I medici non hanno ancora sciolto la prognosi, ma i primi segnali sono positivi: Federico Laini, il giovane sindaco di Pisogne, resta ricoverato in Terapia Intensiva ma non è in pericolo di vita. Il 26enne era coinvolto in un grave incidente nel pomeriggio di ieri, sabato 5 ottobre, si era schiantato con la sua motocicletta contro un'automobile. Laini, praticante avvocato, era stato eletto nel maggio scorso sindaco di Pisogne, piccolo comune da 8mila abitanti in provincia di Brescia, che sorge tra le zone dell'Alto Sebino e della Bassa Val Camonica, sulla sponda nord orientale del lago d'Iseo.

Lo scontro è avvenuto alle 18.45 circa in via Piò,  la strada che da Costa Volpino porta alla frazione di Grottacasolo, traversa di via Cesare Battisti, la provinciale 55, a poco più di tre chilometri da Pisogne. Sul luogo dell'incidente sono arrivati i carabinieri di Clusone e la Polizia Stradale per i rilievi, per la messa in sicurezza della zona e per regolare il traffico, consentendo le operazioni di soccorso e i sopralluoghi.

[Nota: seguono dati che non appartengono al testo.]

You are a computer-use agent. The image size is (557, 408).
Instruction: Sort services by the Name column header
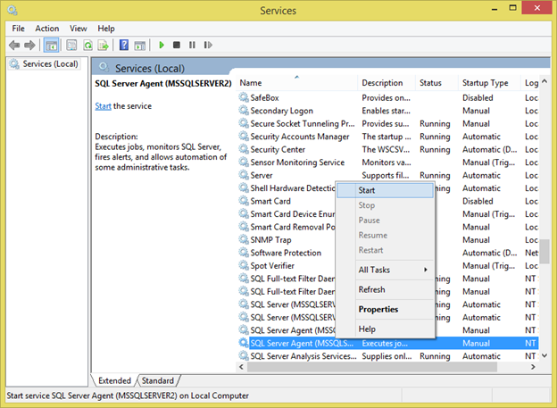(x=251, y=83)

La dinamica non è stata ancora chiarita, ma il giovane Primo Cittadino si è schiantato contro un'automobile in transito nel senso opposto di marcia mentre viaggiava in direzione di Pisogne; nell'impatto è stato scaraventato a terra. I soccorsi sono arrivati poco dopo, le sue condizioni sono apparse subito molto gravi: ha riportato fratture al volto e danni alla testa, con una lieve emorragia cerebrale. Inizialmente è intervenuta un'ambulanza ma, vista la gravità delle ferite, è stato fatto arrivare l'elisoccorso; Laini è stato trasportato d'urgenza alla Poliambulanza di Brescia, dove ora è ricoverato in Rianimazione.